Newspapers and other publications that use sidewalk distribution racks in Corona del Mar will get more time to meet with city and neighborhood representatives to work out a compromise before the Newport Beach City Council makes a decision on regulating the racks' design and placement.
The council voted Tuesday night to delay a decision on consolidating and standardizing newsracks into a handful of gangbox-style units in the neighborhood's commercial corridor.
Though the council did not vote on the proposed rules — which would group newsracks into newly created "fixed pedestal zones" — Mayor Kevin Muldoon said he would not support the regulations as written. He said he would support a voluntary transfer, or perhaps a moratorium on new publications distributing from their own stands, but that he didn't want to force existing publications out of their current spots.
Managers from the vending and distribution departments of the Los Angeles Times and Orange County Register spoke against the proposed regulations, saying the consolidated boxes would hurt sales and, based on similar racks in other cities, could become magnets for trash.
Resident Mike Glenn sided with the publications, saying they have invested money into branding and making their racks easily recognizable and that consolidating the boxes would "essentially sterilize them."
Glenn said the city should just enforce the current code, which allows the city to reach out to publications if their racks are deemed to be in poor condition. Currently, newsracks are owned and maintained by the publications.
The Corona del Mar Business Improvement District suggested and would fund the proposed change, saying its members are dissatisfied with the assortment of smaller, freestanding newsracks in varying styles and, they say, states of repair.
The city suggests dark green, two-level, three-tower modular newsracks with enclosed spaces for paid and free publications. The units would be installed at six designated high-activity areas along East Coast Highway between Avocado and Poppy avenues.
Currently, 47 racks dot that stretch, and a city review concluded that many of them don't meet code guidelines for maintenance.
The fixed pedestal zones, so called because the units are affixed to the sidewalk, would preserve the area's safety and aesthetics, the city says.
Each publication seeking a box in a new fixed unit would need a city permit, as required with existing racks. The new racks would have enough slots for publications already being distributed along Coast Highway in Corona del Mar, including the Daily Pilot and Los Angeles Times.

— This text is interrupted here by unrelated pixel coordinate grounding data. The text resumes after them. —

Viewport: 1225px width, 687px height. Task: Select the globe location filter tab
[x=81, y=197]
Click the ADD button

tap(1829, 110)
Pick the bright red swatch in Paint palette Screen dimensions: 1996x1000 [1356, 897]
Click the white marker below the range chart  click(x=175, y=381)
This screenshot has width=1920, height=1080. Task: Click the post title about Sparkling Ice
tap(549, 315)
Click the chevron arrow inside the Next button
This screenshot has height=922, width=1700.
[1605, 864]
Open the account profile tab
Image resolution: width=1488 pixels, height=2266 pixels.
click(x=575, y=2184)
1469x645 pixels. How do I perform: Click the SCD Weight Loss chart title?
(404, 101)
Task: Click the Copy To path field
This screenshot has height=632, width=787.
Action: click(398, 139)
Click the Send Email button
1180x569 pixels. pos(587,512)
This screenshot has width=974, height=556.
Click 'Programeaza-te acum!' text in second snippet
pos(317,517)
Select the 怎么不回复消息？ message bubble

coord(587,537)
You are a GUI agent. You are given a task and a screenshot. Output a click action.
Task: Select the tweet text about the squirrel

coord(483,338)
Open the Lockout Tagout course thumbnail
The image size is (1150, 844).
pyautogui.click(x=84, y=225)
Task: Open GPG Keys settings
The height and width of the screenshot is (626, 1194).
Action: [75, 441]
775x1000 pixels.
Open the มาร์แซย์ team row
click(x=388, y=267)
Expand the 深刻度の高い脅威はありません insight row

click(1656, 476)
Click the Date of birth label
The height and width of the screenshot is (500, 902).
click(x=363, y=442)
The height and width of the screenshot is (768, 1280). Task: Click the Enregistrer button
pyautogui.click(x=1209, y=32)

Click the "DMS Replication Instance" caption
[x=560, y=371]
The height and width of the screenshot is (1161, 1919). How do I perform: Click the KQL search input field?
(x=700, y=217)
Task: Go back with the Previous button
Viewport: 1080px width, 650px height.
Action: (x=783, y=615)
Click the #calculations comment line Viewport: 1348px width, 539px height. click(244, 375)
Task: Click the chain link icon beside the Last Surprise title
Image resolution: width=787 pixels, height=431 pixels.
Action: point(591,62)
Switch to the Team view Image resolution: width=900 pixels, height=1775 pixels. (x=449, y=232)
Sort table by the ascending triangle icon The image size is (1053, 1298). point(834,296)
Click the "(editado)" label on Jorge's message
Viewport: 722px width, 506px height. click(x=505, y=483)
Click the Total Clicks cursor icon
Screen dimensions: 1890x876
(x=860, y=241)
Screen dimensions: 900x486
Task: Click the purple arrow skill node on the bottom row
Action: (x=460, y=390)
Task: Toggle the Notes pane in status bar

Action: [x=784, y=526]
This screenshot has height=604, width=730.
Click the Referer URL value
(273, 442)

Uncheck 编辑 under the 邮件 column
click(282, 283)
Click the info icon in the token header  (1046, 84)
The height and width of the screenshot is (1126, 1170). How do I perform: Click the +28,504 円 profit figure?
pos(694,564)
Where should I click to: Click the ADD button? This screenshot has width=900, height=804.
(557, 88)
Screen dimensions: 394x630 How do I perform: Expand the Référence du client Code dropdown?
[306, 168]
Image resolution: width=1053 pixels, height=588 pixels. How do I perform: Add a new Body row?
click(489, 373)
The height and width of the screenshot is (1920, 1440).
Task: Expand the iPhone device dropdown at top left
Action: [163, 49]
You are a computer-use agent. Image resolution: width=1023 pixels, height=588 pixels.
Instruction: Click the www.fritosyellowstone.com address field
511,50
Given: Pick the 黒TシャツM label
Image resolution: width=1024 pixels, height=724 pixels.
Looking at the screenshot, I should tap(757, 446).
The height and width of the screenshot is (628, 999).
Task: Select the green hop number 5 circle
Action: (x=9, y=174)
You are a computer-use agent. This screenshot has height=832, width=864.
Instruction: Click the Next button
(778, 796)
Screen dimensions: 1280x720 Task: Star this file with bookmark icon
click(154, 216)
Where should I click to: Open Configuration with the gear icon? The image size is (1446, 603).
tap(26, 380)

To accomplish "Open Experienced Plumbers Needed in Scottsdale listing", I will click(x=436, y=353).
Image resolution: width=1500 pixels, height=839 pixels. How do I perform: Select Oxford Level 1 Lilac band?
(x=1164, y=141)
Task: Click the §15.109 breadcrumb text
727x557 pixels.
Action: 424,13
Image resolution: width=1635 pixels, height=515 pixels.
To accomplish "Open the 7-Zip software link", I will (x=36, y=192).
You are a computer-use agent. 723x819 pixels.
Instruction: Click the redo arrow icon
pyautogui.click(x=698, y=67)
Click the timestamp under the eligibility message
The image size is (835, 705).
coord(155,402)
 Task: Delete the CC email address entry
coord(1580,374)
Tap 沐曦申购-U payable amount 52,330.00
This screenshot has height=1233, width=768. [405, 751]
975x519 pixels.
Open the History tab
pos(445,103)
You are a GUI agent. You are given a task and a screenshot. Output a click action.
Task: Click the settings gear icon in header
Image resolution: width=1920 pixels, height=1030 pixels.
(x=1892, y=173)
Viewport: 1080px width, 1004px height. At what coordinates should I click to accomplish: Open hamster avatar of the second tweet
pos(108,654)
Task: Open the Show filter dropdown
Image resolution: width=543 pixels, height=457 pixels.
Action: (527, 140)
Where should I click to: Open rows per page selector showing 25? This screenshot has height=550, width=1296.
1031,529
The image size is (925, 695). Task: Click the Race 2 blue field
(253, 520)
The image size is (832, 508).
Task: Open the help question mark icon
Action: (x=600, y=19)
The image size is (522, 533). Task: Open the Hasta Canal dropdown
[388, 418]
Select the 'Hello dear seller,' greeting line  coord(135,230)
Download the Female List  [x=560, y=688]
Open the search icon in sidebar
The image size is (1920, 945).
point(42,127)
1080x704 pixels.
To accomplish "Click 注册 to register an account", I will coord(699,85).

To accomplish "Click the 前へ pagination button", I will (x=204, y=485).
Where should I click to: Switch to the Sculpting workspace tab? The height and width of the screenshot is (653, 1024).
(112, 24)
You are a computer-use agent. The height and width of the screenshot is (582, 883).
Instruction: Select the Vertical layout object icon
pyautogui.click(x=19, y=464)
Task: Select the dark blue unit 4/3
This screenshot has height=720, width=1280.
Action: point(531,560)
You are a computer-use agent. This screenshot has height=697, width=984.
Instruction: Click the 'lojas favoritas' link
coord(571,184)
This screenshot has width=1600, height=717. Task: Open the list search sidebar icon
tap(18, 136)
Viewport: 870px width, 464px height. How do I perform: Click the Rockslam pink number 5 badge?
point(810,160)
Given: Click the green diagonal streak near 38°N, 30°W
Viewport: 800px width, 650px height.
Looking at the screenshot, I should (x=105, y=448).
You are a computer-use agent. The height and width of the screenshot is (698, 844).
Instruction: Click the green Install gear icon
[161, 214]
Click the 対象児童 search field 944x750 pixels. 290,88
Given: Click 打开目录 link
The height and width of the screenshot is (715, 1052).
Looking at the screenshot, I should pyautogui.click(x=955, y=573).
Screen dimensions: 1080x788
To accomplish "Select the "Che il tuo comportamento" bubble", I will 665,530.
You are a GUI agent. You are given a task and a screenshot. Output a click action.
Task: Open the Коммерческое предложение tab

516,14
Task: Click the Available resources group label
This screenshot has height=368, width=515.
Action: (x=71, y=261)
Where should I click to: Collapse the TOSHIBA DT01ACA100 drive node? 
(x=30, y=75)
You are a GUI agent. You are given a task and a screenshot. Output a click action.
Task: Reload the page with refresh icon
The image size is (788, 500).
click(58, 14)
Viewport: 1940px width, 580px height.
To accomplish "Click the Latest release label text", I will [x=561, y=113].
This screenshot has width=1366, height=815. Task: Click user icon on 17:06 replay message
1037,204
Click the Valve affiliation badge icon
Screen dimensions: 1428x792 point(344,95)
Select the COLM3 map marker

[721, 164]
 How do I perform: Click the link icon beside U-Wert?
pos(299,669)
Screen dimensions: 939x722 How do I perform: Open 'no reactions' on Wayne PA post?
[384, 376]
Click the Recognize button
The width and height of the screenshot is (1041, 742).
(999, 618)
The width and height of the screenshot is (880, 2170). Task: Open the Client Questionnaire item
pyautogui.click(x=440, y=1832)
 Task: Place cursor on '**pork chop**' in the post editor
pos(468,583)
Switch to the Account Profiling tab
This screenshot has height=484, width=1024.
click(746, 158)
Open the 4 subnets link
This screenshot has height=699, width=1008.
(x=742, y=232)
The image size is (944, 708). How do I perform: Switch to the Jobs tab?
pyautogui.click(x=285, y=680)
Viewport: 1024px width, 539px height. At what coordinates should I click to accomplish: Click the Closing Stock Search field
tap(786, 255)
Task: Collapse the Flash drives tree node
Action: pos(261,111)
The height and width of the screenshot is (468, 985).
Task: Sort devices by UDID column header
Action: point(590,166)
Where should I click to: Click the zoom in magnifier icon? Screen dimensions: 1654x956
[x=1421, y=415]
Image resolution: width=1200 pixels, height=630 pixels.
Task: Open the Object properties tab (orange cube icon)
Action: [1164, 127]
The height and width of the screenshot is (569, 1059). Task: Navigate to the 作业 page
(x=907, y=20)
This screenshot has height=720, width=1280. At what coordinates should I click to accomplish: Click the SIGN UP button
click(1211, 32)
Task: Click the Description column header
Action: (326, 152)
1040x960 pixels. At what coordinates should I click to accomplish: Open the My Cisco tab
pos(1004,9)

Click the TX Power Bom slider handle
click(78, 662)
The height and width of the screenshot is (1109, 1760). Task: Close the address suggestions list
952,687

Bernie Svalstad, the business improvement district's chairman, said the proposed regulations are similar to the controls on Balboa Island. There, freestanding racks are clustered in a few tourist-heavy areas along the 200 and 300 blocks of Marine Avenue.
City resident Jim Mosher disagreed that the regulations would be much like those on Balboa Island, pointing out that the racks on the island are the property of the publications. The proposed stands in Corona del Mar would be city-owned.
"Of all the things in the world, I'm not sure that the appearance of newsracks is at the top of the list of things one has to worry about," Mosher said.
The council agreed to take up the issue again in April.